> [TEXT EXTRACT]:
+ + +
She is now seeking a court-appointed receiver to oversee NGD’s accounts, assets and subsidiaries, and wants Hernandez to repay funds he borrowed from the company, court documents show. Diffenderfer fears Hernandez will dilute her interest in NGD by seeking more investment capital this year to keep NGD afloat, according to the documents.

She also believes his alleged past actions will result in misuse of whatever money NGD has left, including a $1 million loan from the federal government’s Paycheck Protection Program, or PPP, the suit states. In court filings, she accuses Hernandez of lying on the PPP application, by saying the company had 16 employees instead of seven at most.

Diffenderfer further states in her filings that NGD lost its two management contracts for Niido-branded properties in Kissimmee and Nashville, due to non-performance.

In 2017, Brookfield announced a $20 million investment in the 324-unit Niido-branded Kissimmee property. Brookfield said the investment was the start of a $200 million total investment in the Niido-Airbnb project. The deal would give Brookfield 25 percent of revenue for every apartment subleased through Airbnb at the Niido properties. New York-based firm Silverpeak Real Estate Partners also invested $20 million of equity into the venture.

Brookfield has since terminated property management contracts with NGD as a result of the Airbnb lawsuit, according to Diffenderfer’s lawsuit.
+ + +
> [DATA SHOWN]:
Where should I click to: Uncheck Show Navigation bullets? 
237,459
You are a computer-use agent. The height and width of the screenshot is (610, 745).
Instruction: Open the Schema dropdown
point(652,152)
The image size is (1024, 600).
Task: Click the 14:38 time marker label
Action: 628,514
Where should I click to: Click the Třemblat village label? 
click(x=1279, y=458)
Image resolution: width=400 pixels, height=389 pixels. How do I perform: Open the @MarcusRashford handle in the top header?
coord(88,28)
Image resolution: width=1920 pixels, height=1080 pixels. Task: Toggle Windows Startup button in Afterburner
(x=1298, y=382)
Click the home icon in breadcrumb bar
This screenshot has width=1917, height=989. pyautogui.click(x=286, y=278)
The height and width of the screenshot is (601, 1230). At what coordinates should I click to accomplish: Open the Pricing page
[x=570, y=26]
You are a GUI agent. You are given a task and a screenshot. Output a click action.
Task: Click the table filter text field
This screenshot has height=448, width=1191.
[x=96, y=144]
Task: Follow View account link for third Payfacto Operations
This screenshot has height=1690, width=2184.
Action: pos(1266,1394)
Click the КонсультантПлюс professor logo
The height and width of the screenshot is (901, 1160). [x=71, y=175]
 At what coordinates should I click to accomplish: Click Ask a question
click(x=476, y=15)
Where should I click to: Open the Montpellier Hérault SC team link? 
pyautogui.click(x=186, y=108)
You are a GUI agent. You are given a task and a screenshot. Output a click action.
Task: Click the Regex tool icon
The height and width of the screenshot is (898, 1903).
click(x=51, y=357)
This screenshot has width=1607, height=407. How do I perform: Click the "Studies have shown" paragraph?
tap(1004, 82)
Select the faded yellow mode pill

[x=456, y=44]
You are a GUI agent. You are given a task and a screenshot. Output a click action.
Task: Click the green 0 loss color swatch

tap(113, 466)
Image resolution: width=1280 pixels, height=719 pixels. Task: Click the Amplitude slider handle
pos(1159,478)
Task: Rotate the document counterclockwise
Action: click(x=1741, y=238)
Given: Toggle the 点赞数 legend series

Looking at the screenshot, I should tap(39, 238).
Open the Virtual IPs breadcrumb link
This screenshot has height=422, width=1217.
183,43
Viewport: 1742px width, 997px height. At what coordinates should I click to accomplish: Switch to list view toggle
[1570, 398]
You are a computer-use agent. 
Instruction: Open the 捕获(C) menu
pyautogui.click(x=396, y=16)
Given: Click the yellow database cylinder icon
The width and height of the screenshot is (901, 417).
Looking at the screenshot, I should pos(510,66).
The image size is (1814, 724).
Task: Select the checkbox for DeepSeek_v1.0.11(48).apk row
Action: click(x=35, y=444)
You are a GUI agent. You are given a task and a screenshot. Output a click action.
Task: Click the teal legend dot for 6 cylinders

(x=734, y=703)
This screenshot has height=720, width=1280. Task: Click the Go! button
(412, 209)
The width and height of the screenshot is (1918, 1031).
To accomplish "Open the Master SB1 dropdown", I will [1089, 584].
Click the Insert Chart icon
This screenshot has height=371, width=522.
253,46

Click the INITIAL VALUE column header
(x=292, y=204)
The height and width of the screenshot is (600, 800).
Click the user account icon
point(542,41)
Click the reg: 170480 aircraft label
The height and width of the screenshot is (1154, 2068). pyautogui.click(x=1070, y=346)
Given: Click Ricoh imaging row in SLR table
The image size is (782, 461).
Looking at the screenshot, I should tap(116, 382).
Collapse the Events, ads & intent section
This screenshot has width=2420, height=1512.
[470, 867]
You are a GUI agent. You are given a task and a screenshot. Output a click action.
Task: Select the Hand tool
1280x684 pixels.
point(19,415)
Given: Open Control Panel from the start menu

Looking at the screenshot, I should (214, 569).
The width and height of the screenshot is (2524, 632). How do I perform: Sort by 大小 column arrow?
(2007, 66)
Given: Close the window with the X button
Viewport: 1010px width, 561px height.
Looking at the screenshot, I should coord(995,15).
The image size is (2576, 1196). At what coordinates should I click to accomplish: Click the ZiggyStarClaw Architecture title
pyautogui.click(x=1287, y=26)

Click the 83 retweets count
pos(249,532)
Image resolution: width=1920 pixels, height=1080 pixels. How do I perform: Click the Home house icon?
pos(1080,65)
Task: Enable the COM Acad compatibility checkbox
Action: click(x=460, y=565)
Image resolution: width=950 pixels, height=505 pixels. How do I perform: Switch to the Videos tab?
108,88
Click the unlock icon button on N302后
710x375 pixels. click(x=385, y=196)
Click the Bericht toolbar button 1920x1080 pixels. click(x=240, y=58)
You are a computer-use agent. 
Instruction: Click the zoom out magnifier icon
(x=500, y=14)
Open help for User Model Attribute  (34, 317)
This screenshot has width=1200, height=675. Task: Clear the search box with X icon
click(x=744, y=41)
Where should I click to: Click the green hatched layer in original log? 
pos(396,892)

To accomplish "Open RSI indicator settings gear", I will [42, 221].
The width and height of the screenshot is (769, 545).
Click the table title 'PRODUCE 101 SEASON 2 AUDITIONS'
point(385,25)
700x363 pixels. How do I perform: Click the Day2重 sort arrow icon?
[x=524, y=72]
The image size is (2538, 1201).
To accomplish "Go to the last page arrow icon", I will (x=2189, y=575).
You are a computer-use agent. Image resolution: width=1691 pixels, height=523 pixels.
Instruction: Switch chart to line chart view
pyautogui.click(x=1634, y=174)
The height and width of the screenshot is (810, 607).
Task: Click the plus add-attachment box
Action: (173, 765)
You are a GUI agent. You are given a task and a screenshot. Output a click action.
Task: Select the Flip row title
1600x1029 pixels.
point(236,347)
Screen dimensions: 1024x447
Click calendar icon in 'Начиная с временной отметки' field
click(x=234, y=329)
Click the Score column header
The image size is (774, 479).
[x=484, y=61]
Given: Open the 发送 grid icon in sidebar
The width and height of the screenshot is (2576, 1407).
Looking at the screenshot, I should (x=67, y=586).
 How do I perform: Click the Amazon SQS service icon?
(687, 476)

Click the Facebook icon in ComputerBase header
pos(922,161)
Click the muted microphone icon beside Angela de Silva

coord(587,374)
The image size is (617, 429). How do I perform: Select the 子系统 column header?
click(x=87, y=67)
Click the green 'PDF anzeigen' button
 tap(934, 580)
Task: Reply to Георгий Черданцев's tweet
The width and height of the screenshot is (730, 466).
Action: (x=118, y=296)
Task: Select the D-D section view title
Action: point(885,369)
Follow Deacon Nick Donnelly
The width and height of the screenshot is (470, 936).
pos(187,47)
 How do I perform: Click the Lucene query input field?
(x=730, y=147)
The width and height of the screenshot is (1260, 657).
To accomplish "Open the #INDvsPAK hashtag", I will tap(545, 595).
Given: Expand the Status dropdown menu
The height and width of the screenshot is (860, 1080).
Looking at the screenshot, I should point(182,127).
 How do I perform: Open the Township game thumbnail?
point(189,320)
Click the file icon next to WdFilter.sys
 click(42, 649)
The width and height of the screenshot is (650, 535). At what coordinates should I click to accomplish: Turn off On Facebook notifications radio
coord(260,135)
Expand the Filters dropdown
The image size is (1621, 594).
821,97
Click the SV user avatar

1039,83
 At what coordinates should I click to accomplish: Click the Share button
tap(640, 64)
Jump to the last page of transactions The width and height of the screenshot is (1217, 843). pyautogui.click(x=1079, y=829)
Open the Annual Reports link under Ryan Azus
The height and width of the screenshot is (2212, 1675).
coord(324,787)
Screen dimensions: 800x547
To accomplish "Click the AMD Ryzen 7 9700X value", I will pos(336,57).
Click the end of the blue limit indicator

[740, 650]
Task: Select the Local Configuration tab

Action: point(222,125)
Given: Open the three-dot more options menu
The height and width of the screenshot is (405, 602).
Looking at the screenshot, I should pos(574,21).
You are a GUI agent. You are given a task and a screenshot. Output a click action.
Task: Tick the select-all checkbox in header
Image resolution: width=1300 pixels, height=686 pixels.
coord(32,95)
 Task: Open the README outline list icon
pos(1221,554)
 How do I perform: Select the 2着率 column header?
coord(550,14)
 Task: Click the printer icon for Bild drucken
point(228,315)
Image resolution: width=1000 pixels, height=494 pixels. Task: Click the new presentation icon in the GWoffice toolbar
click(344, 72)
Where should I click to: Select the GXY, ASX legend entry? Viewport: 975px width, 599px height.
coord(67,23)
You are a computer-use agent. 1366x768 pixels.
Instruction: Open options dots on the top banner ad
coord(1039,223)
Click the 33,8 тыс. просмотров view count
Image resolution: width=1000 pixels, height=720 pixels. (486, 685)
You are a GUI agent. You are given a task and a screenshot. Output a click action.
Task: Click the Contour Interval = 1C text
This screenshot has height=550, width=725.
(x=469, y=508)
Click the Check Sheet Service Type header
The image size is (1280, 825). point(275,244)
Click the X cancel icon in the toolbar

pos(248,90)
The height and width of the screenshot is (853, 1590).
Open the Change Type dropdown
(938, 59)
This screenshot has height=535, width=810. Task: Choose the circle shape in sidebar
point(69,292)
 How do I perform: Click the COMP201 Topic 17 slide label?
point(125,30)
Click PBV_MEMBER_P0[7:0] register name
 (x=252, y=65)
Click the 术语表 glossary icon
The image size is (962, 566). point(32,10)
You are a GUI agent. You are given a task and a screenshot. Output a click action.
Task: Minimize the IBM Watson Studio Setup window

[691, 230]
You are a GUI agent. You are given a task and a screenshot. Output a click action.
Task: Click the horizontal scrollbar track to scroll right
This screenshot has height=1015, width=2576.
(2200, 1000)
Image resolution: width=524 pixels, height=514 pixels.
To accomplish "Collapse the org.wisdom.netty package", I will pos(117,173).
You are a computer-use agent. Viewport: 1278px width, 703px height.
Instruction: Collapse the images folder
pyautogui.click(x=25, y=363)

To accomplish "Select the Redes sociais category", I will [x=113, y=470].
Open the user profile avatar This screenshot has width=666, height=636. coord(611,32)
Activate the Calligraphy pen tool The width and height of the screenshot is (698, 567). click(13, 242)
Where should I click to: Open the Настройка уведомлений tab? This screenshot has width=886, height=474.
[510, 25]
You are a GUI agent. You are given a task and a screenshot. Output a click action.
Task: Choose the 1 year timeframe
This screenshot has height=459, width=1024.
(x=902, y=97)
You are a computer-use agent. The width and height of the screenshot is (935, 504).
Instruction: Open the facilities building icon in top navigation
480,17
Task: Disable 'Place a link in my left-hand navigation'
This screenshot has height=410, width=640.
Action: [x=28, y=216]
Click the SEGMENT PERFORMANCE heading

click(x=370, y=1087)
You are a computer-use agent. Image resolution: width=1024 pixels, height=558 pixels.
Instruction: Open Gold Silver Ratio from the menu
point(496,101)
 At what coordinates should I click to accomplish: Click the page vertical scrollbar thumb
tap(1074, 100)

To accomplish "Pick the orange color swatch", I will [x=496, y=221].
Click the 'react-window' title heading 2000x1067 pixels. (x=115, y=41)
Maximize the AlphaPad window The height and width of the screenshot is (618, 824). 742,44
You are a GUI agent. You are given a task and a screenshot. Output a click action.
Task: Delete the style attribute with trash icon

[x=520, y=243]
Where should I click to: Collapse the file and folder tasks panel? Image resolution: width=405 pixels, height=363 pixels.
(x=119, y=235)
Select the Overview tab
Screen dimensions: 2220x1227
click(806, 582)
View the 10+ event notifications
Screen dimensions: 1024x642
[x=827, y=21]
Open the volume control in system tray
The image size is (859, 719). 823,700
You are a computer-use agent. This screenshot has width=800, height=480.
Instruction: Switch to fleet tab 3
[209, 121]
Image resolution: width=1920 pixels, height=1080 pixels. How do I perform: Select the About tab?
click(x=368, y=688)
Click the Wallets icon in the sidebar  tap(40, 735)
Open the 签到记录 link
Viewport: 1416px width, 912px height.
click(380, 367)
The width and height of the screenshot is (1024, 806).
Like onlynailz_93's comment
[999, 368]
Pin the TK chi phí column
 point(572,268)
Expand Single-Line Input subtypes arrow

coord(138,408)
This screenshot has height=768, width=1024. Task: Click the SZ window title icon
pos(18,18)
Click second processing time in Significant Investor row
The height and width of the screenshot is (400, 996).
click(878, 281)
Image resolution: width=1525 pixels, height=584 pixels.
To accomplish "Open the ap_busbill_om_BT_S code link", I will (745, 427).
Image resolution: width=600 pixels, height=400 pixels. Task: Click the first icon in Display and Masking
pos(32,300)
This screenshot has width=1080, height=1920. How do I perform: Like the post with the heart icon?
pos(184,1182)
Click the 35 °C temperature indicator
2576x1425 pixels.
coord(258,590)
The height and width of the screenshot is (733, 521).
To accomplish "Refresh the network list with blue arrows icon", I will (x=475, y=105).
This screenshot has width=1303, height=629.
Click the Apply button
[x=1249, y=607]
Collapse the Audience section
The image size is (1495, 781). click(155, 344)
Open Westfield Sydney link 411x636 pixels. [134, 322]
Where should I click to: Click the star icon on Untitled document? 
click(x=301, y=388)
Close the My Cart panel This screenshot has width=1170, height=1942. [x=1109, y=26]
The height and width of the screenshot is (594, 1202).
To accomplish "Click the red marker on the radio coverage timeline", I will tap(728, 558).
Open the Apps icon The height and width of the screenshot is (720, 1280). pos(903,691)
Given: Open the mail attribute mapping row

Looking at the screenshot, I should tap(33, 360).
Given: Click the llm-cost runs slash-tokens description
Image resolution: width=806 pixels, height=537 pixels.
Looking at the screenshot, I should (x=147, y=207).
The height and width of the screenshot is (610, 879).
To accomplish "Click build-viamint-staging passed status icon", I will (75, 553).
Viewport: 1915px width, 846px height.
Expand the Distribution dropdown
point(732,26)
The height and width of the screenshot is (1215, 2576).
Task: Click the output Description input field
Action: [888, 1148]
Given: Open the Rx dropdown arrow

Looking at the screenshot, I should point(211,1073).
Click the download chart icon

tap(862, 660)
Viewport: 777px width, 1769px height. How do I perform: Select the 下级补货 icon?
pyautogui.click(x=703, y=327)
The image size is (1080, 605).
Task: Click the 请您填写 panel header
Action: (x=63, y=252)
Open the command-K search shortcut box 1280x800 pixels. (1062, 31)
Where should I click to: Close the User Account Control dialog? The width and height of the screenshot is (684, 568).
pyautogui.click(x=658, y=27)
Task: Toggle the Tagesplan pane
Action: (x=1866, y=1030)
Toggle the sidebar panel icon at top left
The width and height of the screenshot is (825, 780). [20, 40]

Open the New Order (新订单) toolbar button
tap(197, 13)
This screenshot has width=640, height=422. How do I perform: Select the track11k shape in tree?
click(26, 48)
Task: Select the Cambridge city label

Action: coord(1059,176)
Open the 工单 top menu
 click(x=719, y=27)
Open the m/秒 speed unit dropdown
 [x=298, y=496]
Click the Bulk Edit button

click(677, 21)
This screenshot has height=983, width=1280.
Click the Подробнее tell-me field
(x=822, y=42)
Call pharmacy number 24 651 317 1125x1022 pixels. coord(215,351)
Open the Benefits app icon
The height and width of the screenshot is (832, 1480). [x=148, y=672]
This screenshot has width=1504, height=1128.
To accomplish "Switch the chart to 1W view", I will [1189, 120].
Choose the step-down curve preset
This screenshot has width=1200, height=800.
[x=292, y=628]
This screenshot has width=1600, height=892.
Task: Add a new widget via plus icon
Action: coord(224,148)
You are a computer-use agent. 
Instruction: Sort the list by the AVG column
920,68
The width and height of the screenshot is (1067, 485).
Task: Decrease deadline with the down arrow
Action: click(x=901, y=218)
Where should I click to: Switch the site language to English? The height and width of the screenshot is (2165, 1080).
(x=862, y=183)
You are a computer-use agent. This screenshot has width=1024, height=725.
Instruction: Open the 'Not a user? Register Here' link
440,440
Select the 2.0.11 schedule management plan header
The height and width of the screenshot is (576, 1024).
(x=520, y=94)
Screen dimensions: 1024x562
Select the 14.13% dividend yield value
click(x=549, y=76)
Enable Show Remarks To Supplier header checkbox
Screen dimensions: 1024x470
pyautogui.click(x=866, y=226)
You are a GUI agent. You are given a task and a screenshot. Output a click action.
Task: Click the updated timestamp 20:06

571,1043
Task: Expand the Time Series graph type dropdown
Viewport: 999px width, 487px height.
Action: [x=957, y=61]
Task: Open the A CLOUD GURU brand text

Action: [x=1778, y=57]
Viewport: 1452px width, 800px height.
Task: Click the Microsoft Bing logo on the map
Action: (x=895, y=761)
+ + +
> [WORK TO DO]:
1: Write out the passage from the NGD lawsuit article verbatim, beginning at the words "She is now seeking" and stopping after the words "due to non-performance.".
2: Carry on writing the article about the NGD lawsuit, picking up after its last sentence.

> [WRITTEN ANSWERS]:
1:
She is now seeking a court-appointed receiver to oversee NGD’s accounts, assets and subsidiaries, and wants Hernandez to repay funds he borrowed from the company, court documents show. Diffenderfer fears Hernandez will dilute her interest in NGD by seeking more investment capital this year to keep NGD afloat, according to the documents.

She also believes his alleged past actions will result in misuse of whatever money NGD has left, including a $1 million loan from the federal government’s Paycheck Protection Program, or PPP, the suit states. In court filings, she accuses Hernandez of lying on the PPP application, by saying the company had 16 employees instead of seven at most.

Diffenderfer further states in her filings that NGD lost its two management contracts for Niido-branded properties in Kissimmee and Nashville, due to non-performance.

2:
The 51-story Natiivo Miami is supposed to complete construction in 2022. In March, the commercial arm of One Sotheby’s International Realty launched sales of 104 office condos, The Real Deal previously reported.

Hernandez’s previous developments include Centro and Brickell House in Miami. Last year, four years after unit owners at Brickell House reported issues with a robotic car garage, a Miami-Dade judge awarded the condo association $40.6 million. The amount was in addition to a $32 million settlement awarded to the condo association in 2018, paid by the elevator’s insurer, the Hartford Steam Boiler Inspection and Insurance Co.

Diffenderfer founded Miavina in 2014 and continues to serve as CEO of the provider of internet-connected machines that pour wine by the glass. Earlier this year, she helped start companies Orion Haus and The Felyx to develop her own Airbnb-minded apartment buildings for short-term rentals, according to her website.